Similarly, President Wickremesinghe as the finance minister refused to release funds for the local government elections in 2023 for which the Election Commission (EC) had fixed a date and the Supreme Court also had ordered the Finance Ministry to release funds for it. The precedents set with these two incidents might impact the independence of the EC and the Supreme Court in the future as well.

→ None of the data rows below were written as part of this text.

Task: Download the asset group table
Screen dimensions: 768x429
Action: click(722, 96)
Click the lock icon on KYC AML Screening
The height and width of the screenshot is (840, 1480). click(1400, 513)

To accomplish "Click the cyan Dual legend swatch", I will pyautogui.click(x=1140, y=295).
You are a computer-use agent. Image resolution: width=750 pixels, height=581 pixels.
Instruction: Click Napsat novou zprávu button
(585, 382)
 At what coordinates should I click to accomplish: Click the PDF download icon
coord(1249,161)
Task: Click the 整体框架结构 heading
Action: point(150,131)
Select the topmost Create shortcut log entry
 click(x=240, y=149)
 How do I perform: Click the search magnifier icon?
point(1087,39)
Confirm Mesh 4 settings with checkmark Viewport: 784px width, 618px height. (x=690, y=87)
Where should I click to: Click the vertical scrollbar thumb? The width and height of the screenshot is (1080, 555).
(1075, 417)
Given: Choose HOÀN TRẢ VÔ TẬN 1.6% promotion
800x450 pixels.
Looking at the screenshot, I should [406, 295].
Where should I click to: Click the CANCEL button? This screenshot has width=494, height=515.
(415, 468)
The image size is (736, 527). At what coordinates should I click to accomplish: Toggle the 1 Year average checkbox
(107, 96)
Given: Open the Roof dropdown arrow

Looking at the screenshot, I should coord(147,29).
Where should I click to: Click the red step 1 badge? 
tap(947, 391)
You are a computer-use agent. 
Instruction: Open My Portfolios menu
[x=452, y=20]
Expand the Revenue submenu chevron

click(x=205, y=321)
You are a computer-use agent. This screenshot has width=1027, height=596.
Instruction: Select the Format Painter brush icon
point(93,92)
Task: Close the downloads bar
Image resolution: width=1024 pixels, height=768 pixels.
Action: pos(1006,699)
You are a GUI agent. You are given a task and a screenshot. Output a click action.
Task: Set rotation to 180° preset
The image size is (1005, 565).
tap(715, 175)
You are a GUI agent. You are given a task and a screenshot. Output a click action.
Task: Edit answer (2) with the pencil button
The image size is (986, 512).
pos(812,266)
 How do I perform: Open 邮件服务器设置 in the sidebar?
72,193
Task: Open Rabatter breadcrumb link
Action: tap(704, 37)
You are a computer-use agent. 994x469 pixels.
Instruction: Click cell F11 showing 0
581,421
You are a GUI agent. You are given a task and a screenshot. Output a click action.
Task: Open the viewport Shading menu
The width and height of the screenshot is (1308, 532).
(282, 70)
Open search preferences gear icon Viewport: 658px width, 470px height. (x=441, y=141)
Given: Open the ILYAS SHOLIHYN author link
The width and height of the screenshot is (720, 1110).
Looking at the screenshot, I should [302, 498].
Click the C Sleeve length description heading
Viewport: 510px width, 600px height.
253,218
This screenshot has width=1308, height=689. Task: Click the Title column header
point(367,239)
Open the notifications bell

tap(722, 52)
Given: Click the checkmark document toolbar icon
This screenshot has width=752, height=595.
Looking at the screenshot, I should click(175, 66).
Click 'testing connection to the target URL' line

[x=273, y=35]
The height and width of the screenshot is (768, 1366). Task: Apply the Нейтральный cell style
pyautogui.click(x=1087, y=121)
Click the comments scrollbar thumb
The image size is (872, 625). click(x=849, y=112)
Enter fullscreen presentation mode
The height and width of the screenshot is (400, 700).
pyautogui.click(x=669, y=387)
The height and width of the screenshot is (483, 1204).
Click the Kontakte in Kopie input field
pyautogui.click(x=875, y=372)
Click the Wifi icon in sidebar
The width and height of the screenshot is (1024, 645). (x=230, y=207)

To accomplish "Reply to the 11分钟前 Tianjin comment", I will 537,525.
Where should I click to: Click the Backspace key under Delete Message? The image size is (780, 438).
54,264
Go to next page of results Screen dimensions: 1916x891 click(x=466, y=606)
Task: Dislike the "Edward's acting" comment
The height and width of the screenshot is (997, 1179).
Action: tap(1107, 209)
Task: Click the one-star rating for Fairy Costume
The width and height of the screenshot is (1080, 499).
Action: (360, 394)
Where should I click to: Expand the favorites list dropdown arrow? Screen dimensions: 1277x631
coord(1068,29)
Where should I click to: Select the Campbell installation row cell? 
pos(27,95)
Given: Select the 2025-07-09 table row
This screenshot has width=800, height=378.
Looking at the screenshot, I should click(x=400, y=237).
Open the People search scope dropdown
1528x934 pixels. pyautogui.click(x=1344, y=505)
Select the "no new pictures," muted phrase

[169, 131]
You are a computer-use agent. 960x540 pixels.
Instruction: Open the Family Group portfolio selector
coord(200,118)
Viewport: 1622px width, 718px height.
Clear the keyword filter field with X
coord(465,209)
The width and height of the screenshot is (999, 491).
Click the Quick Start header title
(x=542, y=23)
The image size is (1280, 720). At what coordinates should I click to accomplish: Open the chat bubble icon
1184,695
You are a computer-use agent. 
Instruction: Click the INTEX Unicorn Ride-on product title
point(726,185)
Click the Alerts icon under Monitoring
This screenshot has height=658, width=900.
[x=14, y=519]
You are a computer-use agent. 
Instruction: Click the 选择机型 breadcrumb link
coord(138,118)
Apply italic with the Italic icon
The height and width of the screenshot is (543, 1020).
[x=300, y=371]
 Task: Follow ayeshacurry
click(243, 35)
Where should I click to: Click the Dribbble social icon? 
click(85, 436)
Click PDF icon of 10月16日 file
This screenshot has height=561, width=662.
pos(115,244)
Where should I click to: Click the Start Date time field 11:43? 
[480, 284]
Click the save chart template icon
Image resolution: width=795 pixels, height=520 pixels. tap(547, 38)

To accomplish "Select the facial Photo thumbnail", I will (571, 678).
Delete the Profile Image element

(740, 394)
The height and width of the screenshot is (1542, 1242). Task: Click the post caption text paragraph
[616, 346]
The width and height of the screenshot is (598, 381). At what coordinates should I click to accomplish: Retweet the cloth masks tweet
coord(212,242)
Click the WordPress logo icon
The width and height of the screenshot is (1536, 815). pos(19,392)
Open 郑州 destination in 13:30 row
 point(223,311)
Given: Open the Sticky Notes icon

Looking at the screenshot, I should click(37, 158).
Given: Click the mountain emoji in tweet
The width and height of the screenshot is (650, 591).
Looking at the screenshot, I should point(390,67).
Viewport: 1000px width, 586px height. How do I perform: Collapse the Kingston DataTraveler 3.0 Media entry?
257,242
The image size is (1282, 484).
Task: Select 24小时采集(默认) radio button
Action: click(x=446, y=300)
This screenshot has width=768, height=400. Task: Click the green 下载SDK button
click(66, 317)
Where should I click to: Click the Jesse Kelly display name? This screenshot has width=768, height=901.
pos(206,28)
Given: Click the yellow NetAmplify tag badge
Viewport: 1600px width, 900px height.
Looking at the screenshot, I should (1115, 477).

Doctors attached to the Government Medical Officers Association (GMOA) have launched a trade union campaign against what they call the refusal by the Health Minister Dr. Nalinda Jayatissa to implement provisions of an agreement between the GMOA and the Health Ministry. Under this campaign the doctors, among others, would not prescribe any medicine to be purchased from private pharmacies when shortage exists in government hospitals. Simply, if a patient comes to a doctor at a government hospital and a necessary medicine or a vaccine is in short supply in that hospital, the doctor would simply say ‘no medicine.’ If the patient requested to issue a prescription to purchase the medicine from a pharmacy, he would decline it. What sort of a heart a doctor should have to do so?
What a crime! What then can the patient do? This is nothing but playing with the lives of the patients. Doctors’ demands may be justifiable. Yet, what is the right they have to put the lives of the patients at risk? Who gave that right to them? This is highly egoistic and highhanded decision on the part of the GMOA. The only option left to the patient in such a situation is to channel a doctor at a private hospital, if he/she can afford to. This is in a way pressurising the patients to visit the doctor at private hospitals. They are pressurising the Government to meet their demands while pushing the patients to consult them at private hospitals for a fee. If the patient is from an affluent family, he would not have gone to a government hospital.
Ego is such that we have seen hundreds if not thousands of lives lost during the war due to arrogant decisions by leaders of both the belligerent parties.